Divergences are not discussed in the original NUTS paper. You’ll likely want to reference instead https://arxiv.org/abs/1701.02434 which has an extensive discussion of divergences and how they relate to the stability of numerical integrators and the geometry of the target distribution.


#3

Good point, reference added, thanks.


#4

This is an awesome overview. I wish it was around when I started struggling with divergences. One more piece of advice (but that would ruin the nice list of 10) would be to check for coding errors. From memory:

  • Leaving an unused unbounded parameter lingering around without a prior can lead to divergences.
  • Getting too early out of a loop: (for n in 1:K) instead of (for n in 1:N) with K < N leads to the same issue as above.
  • Stupid coding and algebra errors like a multiplication instead of addition, square root instead of square, exp instead of log, missing minus sign, can lead to numerical problems (overflow or Nan) and introduce identification problems.

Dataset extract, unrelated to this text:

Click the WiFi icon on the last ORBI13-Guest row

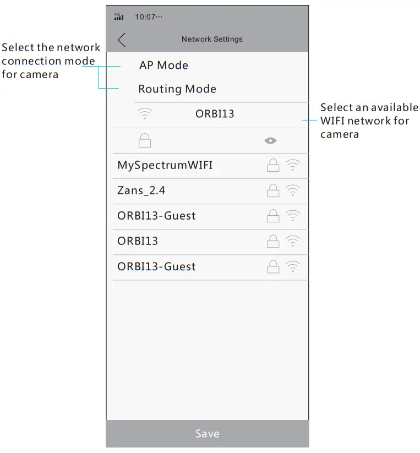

I have spent some time looking for a statistical problem which was actually a coding/algebra problem.


#5

That has very much been my experience as well, but it didn’t occur to me to include it. Putting this as a proud #1 :-) - Thanks!


#6

Correct if I’m wrong, but you didn’t link to this earlier case study, https://betanalpha.github.io/assets/case_studies/divergences_and_bias.html, which discusses divergences in the context of hierarchical models and how to use their spatial distribution to investigate problems. Might also be a useful reference.


#7

I linked to it as an example for non-centered parametrization. I slightly changed the title of the link to make sure it advertises its content properly.


#8

Ah. Might be worth referencing the link in the context of (5) as well (7) as it demonstrates the use of pair plots to identify the source of divergences.


#9

Nice to see lots of accessible information about divergent transitions collected in one place!
Given that you were asking for feedback: I would put the simulation of data as one of the first three points (not #9). For me, having to simulate data nearly always leads to a better understanding of “real” data and helps to formulate better a better Stan model.